If you score "truth-seeking" by being correct on average about the most things, then a strategy of "agree with the majority of subject level scientific experts in every single field" is extremely hard to beat.  I guess the hope is by encouraging contrarianism, you can find a hidden gem that pays off for everything else, but there is a cost to that. 

Habryka @ 2024-05-28T20:10 (+19)

If you score "truth-seeking" by being correct on average about the most things, then a strategy of "agree with the majority of subject level scientific experts in every single field" is extremely hard to beat.  I guess the hope is by encouraging contrarianism, you can find a hidden gem that pays off for everything else, but there is a cost to that. 

There is no scientific field dedicated to figuring out how to help people best. I agree that deferring to a global expert consensus on claims that thousands of people do indeed study and dedicate their life to is often a good idea, but I don't think there exists any such reference class for the question of what jobs should show up on the 80k job board. 

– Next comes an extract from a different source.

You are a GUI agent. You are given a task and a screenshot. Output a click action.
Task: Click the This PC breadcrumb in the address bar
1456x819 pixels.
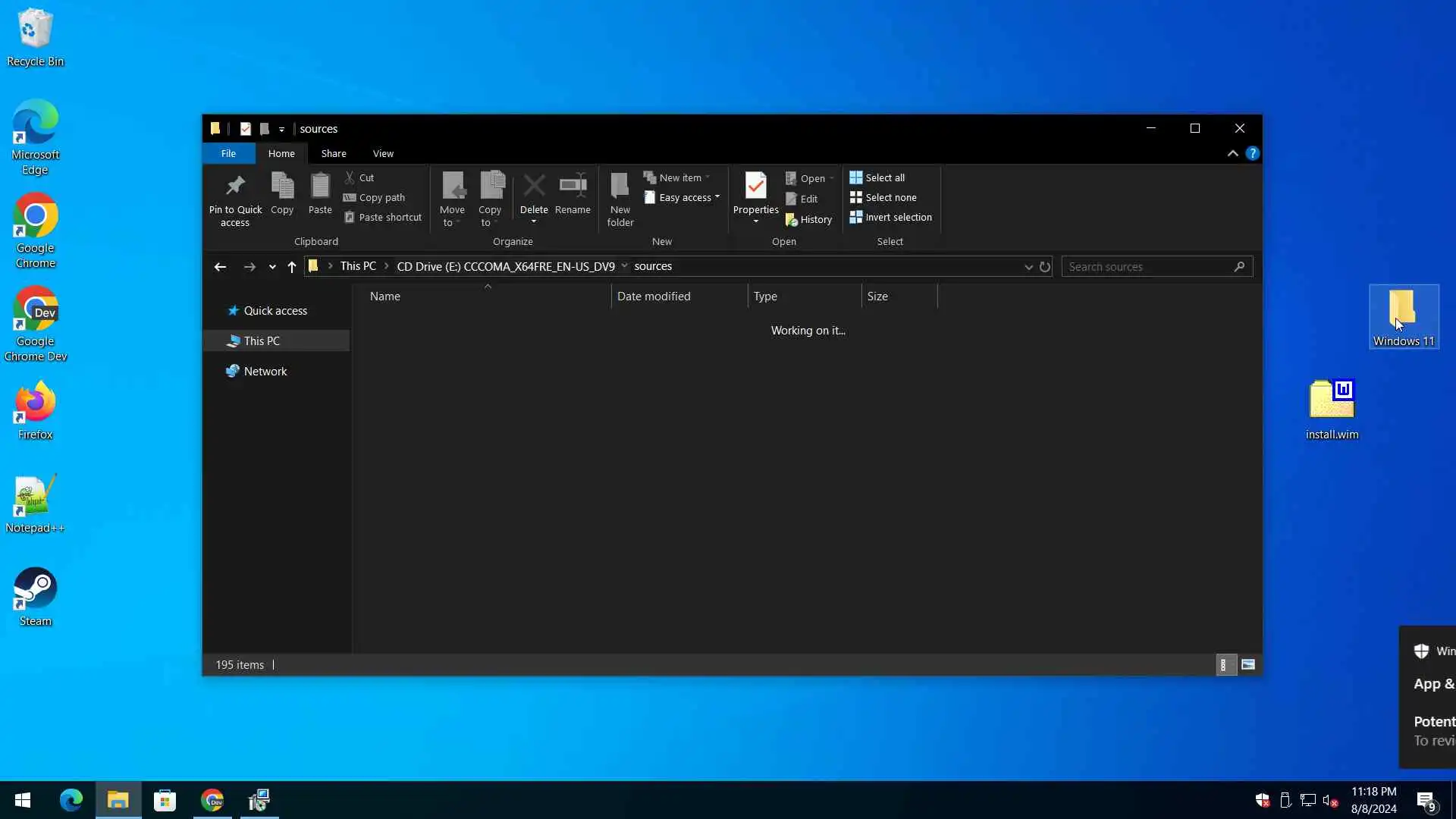pos(358,267)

Nick K. @ 2024-05-28T12:01 (+3)

"The most likely explanation for a weird new idea not being popular is that it's wrong. "

I agree with much of the rest of the comment, but this seems wrong - it seems more likely that these things just aren't very correlated.

Jason @ 2024-05-29T14:37 (+11)

I think there are (at least) two reasons popular ideas might be, on average, less wrong than unpopular ones. One possibility is that, while popular opinion isn't great at coming to correct conclusions, it has at least some modicum of correlation with correctness. The second is that popular ideas benefit from a selection effect of having many eyeballs on the idea (especially over a period of time). One would hope that the scrutiny would dethrone at least some popular ideas that are wrong, while the universe of weird ideas has received very little scrutiny.

dogmatic rationalist @ 2024-06-06T10:18 (+1)

"Popular being more likely to be true" is only a good heuristic under certain circumstances where there is some epistemically reliable group expertise and you are not familiar with their arguments.

Modesty epistemology if taken to extreme is self defeating, for example majority of Earth's population is still theist, without the memetic immune system radical modesty epistemology can lead to people executing stupid popular believed ideas to their stupid logical conclusion. I also take issue with this idea along the lines of "what if Einstein never tried to challenge Newtonian mechanics because from the outside view it is more likely he is wrong given the amount of times crackpots have failed to move the rachet of science forward" . I also personally psychologically cannot function within the framework of "what if I am a crackpot against the general consensus", after certain amount of hours spent studying the material I think one should be able to suggest potentially true new ideas.

Rebecca @ 2024-05-28T14:34 (+7)

'New' is probably a lot of the reason

Will Howard🔹 @ 2024-10-24T12:45 (+2)

I'm curating this post. The facets listed are values that I believe in, but that are easy to forget due to short term concerns about optics and so on. I think it's good to be reminded of the importance of these things sometimes. I particularly liked the examples in the section on Open sharing of information, as these are things that other people can try and emulate.

SummaryBot @ 2024-05-27T13:31 (+1)

Executive summary: Truthseeking and maintaining contact with reality is the most important meta-principle for achieving consequentialist goals, and there are many facets and techniques for pursuing it that are underutilized in the Effective Altruism community.

Key points:

  1. Avoid deferring to "epistemic daddies" and instead delegate opinions while maintaining ultimate responsibility for decisions.
  2. Stick to projects small enough to comprehend to maintain the ability to update beliefs.
  3. Actively seek out and create new information, with short feedback loops.
  4. Protect the epistemic commons by pushing back against anti-truthseeking behavior and supporting others' truthseeking.
  5. Cultivate an emotional appreciation for contact with reality, even when it involves losing bets or receiving criticism.
  6. Share information openly, including negative information about yourself and others, despite the personal costs, as it benefits the community.